The results of the present experiment are also consistent with studies that have shown that the number of lexical competitors activated in memory influences the recognition of spoken words (e.g., Charles-Luce et al., 1990; Cluff & Luce, 1990; Kirk et al., 1997; Luce et al., 1990; Luce & Pisoni, 1998; Sommers & Danielson, 1999; Vitevitch & Luce, 1998,1999). The findings from these experiments and from the present experiment contrast with the claim by Marslen-Wilson (1987) that “the timing of word-recognition processes is not affected by the number of alternatives that need to be considered” (p. 84). Furthermore, the results of the present experiment suggest that it is not just the overall number of candidates activated in memory that affects lexical processing (e.g., Luce & Pisoni, 1998). Rather, the initial portion of a word may play an important role in determining the candidate set. In short, the results of the present experiment demonstrate the importance of the number of lexical competitors activated by the initial portion of a word.
Experiment 2: Auditory Lexical Decision
The present experiment used a speeded auditory lexical-decision task to further demonstrate that the number of neighbors that share the onset of the target word affects the online processing of spoken words. The auditory lexical-decision task was chosen because it—like the auditory naming task used in Experiment 1—uses reaction time as a dependent measure. If the dependent measure were switched to accuracy rates by using a task such as perceptual identification, possible confusion could arise in interpreting the results; recall the apparent contradiction between the findings of Walley (1987; see also Walley & Metsala, 1990) and Cole (1973; see also Cole & Jakimik, 1980). By using another task that measures reaction time, I was able to more closely replicate the findings of Experiment 1 and therefore place the influence of onset density on spoken-word recognition on firmer empirical grounds.
Method
Participants
Eighteen individuals from the same population sampled in Experiment 1 participated in this experiment. None of the individuals who took part in the present experiment participated in Experiment 1.
Stimuli
The same two sets of stimuli that were used in Experiment 1 were also used in this experiment. In addition, the last phoneme of 90 CVC words not found in the stimulus set was changed to form monosyllabic nonwords. The nonwords were recorded and treated in the same manner as the stimuli in Experiment 1.
Procedure
Participants were tested in groups of 4 or less. Each participant was seated in a booth equipped with a computer terminal, a pair of Beyerdynamic DT-100 headphones, and a two-button response box interfaced to a dedicated timing board in the computer. The left-hand button on the response box was labeled NONWORD, and the right hand button (i.e., the button pressed by the dominant hand of the participants) was labeled WORD. A 200-MHz Gateway 2000 Pentium computer controlled the presentation of stimuli and the collection of responses.

------------------------------------------------------------------------

REQUEST A: In the listing, rewrite the part that opens with the line containing "Open the Windows Security shield tray icon" and closes with the line containing "pos(380,68)", replacing "Given" with "Goal" and keeping everything else the same.
The listing has no connection to the excerpt on spoken-word recognition.

------------------------------------------------------------------------

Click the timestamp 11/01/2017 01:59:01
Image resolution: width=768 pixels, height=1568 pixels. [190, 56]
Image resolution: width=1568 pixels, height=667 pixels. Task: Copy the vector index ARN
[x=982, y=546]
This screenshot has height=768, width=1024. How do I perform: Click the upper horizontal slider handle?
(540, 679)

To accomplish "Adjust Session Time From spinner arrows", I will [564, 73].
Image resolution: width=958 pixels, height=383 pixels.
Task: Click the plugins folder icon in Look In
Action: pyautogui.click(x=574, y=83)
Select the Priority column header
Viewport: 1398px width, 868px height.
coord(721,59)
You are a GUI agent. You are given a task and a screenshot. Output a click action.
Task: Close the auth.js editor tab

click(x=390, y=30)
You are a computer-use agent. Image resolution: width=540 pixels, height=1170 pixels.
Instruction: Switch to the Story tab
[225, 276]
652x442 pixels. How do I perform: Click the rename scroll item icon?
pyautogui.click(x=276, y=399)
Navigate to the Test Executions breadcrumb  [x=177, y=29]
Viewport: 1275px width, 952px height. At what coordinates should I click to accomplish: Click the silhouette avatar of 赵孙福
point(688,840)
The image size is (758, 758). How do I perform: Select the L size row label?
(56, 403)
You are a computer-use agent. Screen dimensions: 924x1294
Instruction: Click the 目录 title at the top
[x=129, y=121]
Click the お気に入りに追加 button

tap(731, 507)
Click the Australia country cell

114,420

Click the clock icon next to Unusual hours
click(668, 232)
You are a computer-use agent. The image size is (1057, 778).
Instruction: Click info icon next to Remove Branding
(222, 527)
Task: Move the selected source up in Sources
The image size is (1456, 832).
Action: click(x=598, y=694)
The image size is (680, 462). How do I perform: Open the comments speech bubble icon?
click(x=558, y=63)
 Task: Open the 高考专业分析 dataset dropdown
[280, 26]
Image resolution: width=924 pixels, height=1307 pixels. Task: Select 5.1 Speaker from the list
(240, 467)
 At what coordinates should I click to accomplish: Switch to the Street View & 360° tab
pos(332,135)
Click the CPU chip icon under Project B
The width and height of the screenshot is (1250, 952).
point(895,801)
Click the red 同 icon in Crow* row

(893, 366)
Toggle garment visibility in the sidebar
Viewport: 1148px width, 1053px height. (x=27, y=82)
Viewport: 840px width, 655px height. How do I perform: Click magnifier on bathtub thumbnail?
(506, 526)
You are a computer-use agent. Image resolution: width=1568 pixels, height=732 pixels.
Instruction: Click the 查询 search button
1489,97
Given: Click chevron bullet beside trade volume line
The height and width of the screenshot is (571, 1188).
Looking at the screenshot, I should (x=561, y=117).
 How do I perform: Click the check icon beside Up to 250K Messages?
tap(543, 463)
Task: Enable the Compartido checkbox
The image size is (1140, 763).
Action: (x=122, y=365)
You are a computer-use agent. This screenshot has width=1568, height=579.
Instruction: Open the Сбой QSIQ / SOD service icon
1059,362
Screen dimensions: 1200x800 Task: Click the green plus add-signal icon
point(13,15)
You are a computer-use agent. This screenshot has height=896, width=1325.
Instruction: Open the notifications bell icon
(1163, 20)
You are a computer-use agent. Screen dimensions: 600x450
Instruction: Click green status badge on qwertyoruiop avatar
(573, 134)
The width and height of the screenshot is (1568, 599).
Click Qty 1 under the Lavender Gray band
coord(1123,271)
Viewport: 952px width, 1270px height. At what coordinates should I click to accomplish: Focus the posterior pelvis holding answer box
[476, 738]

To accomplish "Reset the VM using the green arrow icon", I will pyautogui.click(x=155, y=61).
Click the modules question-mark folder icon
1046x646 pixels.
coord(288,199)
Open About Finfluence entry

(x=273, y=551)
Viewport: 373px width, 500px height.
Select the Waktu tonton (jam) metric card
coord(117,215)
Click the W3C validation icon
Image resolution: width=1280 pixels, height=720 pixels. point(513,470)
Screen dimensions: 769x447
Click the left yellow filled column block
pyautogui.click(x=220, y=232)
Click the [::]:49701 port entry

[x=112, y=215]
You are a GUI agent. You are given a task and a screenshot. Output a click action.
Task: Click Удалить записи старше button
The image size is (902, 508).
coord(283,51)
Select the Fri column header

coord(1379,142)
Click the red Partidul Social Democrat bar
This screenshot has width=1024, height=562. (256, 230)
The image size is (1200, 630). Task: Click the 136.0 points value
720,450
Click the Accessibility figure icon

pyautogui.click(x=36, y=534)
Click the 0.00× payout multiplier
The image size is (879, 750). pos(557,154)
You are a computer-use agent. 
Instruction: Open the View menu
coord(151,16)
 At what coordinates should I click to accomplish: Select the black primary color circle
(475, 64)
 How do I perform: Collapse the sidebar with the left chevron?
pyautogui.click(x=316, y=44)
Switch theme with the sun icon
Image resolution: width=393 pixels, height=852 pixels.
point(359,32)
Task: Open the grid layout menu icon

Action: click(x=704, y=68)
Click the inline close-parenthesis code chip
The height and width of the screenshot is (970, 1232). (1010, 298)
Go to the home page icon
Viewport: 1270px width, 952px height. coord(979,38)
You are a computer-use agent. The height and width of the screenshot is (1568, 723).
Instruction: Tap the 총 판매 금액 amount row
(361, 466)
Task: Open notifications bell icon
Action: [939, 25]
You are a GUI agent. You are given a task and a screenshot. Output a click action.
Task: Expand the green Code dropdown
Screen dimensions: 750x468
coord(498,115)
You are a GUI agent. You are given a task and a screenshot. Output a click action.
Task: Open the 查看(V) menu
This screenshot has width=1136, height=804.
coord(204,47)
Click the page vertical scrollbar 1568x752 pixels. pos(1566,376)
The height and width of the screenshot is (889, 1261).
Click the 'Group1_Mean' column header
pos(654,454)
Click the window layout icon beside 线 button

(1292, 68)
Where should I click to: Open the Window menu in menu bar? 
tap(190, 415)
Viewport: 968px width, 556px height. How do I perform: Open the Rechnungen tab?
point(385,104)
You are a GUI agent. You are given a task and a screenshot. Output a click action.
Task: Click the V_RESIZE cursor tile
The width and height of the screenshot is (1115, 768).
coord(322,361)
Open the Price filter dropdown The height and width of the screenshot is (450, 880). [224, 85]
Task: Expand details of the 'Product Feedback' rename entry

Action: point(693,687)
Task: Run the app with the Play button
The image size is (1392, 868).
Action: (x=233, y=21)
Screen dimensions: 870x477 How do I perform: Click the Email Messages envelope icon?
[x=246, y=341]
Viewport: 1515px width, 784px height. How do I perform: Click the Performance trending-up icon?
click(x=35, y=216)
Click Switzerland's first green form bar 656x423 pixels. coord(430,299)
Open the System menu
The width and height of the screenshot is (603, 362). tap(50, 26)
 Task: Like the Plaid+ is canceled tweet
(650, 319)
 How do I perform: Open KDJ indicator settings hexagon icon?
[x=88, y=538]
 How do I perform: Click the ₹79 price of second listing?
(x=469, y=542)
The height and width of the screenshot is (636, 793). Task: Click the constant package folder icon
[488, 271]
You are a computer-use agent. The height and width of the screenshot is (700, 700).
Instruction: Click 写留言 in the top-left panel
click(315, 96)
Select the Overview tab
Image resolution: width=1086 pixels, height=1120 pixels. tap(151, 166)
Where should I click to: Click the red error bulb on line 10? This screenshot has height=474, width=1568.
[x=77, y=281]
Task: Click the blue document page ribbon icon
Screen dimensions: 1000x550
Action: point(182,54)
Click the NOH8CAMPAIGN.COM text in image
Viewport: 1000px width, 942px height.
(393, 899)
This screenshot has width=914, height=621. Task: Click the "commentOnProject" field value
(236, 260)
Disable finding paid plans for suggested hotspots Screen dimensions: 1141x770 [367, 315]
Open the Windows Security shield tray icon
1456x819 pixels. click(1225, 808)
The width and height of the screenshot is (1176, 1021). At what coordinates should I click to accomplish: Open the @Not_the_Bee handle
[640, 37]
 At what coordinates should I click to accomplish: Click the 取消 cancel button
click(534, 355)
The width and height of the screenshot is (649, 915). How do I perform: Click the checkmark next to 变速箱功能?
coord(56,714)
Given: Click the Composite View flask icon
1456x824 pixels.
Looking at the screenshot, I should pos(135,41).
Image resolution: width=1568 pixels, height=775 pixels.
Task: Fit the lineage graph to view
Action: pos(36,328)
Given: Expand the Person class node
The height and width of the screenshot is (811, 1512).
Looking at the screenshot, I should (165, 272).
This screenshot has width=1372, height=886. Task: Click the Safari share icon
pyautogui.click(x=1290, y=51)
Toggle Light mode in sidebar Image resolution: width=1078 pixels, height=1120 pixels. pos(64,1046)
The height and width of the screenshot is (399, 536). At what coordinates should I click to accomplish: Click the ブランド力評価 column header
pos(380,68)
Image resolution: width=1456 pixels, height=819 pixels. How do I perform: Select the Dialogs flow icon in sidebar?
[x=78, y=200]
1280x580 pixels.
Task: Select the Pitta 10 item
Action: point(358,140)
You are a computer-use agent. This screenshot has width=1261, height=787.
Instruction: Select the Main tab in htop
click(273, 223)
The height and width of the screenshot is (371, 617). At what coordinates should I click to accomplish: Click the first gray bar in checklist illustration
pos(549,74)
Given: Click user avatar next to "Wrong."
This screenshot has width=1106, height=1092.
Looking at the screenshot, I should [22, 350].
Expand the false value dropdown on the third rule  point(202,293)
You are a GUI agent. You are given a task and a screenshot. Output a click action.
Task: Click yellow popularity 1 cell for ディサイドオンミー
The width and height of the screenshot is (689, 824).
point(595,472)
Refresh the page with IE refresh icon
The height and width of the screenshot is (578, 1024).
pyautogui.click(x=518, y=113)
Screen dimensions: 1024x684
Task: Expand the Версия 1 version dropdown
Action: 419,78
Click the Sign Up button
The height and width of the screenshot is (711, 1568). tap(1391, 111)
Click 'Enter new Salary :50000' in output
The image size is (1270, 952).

------------------------------------------------------------------------

REQUEST B: In the excerpt on spoken-word recognition, what headphones was each booth equipped with?

FULL ANSWER A:
Open the Windows Security shield tray icon
1456x819 pixels. click(1225, 808)
The width and height of the screenshot is (1176, 1021). At what coordinates should I click to accomplish: Open the @Not_the_Bee handle
[640, 37]
 At what coordinates should I click to accomplish: Click the 取消 cancel button
click(534, 355)
The width and height of the screenshot is (649, 915). How do I perform: Click the checkmark next to 变速箱功能?
coord(56,714)
Goal: Click the Composite View flask icon
1456x824 pixels.
Looking at the screenshot, I should pos(135,41).
Image resolution: width=1568 pixels, height=775 pixels.
Task: Fit the lineage graph to view
Action: pos(36,328)
Goal: Expand the Person class node
The height and width of the screenshot is (811, 1512).
Looking at the screenshot, I should (165, 272).
This screenshot has width=1372, height=886. Task: Click the Safari share icon
pyautogui.click(x=1290, y=51)
Toggle Light mode in sidebar Image resolution: width=1078 pixels, height=1120 pixels. pos(64,1046)
The height and width of the screenshot is (399, 536). At what coordinates should I click to accomplish: Click the ブランド力評価 column header
pos(380,68)

FULL ANSWER B: A pair of Beyerdynamic DT-100 headphones.